4. Pengendalian Pemerintah. Pemerintah negara asing dapat mempengaruhi kurs keseimbangan dengan berbagai cara, termasuk mengenakan batasan atas pertukaran mata uang asing, mengenakan batasan atas perdagangan asing, mencampuri pasar mata uang asing (dengan membeli atau menjual), dan mempengaruhi variabel makro seperti inflasi, suku bunga, dan GDP.

5. Faktor kelima yang mempengaruhi kurs mata uang adalah prediksi pasar mengenai kurs mata uang di masa depan. Seperti pasar keuangan lain, pasar mata uang asing juga bereaksi terhadap berita yang memiliki dampak masa depan, yang akan memberikan tekanan menurunkan atau menaikkan nilai tukar mata uang.

6. Faktor yang juga mempengaruhi kurs nilai tukar adalah Interaksi Faktor. Transaksi dalam pasar mata uang asing memfasilitasi baik arus perdagangan maupun arus keuangan. Seringkali faktor-faktor terkait perdagangan maupun keuangan berinteraksi dan mempengaruhi pergerakkan mata uang secara simultan.

Nilai tukar merupakan harga mata uang suatu negara yang dinyatakan dalam mata uang negara lainnya (Utami dan Rahayu, 2003:126).
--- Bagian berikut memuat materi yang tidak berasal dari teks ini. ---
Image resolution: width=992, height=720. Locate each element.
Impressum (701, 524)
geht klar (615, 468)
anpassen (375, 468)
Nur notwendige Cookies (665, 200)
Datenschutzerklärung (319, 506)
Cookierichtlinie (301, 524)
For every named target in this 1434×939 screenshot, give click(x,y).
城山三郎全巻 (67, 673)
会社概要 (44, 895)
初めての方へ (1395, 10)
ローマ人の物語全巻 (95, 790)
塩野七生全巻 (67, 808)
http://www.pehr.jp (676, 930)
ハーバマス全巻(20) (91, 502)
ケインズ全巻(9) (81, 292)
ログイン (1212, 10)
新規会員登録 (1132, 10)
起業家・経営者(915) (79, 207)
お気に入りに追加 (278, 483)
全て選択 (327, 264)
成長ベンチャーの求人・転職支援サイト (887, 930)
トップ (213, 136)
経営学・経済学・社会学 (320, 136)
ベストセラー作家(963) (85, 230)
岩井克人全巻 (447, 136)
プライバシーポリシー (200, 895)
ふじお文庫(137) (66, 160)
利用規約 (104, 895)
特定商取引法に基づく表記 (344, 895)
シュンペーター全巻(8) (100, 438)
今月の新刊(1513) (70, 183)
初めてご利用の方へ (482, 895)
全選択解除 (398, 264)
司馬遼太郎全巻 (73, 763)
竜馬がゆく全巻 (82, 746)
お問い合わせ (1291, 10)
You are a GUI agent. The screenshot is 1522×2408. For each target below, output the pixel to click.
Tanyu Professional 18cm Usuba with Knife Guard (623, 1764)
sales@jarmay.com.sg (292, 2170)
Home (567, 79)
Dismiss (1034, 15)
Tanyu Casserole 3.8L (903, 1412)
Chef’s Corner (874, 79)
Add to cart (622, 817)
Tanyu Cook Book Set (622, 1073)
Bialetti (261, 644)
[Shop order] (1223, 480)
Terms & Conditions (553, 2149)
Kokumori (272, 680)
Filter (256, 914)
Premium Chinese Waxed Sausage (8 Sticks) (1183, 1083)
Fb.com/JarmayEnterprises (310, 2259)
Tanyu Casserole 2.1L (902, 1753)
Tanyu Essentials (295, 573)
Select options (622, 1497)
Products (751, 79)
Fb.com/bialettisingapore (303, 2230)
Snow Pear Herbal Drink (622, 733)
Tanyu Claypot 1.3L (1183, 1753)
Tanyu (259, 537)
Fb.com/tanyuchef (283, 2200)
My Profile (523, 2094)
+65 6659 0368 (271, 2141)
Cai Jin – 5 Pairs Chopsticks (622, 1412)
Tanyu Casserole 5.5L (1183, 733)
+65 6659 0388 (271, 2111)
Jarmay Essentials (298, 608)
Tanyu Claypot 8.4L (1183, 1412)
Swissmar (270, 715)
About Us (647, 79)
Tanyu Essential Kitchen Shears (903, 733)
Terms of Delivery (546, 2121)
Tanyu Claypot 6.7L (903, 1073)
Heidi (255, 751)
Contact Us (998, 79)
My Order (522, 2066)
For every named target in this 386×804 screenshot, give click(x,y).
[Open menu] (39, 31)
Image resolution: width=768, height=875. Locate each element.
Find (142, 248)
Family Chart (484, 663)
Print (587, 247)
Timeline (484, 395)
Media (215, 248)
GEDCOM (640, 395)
Melemahnya nilai rupiah memungkinkan beban utang badan usaha semakin besar jika dinilai dengan rupiah, dan akhirnya berujung pada menurunnya profitabilitas badan usaha. Fakta di BEI menunjukkan bahwa pada akhir tahun 1997 sebanyak 210 badan usaha dari 279 badan usaha publik mengalami penurunan laba dibandingkan tahun 1996. bahkan tercatat 75% dari 210 badan usaha publik yang menyampaikan laporan keuangan mengalami rugi bersih cukup besar. Menurunnya kinerja badan usaha akan direspon oleh investor di pasar modal yang akhirnya akan mempengaruhi harga saham. Menurut Tandelilin (2001:214) menguatnya kurs rupiah terhadap mata uang asing merupakan sinyal positif bagi perekonomian yang mengalami inflasi. Menguatnya kurs rupiah terhadap mata uang asing akan menurunkan biaya impor bahan baku untuk

produksi, menurunkan tingkat suku bunga yang berlaku dan pemodal asing akan mempercayai ekonomi Indonesia lagi sehingga modal asing akan mengalir masuk.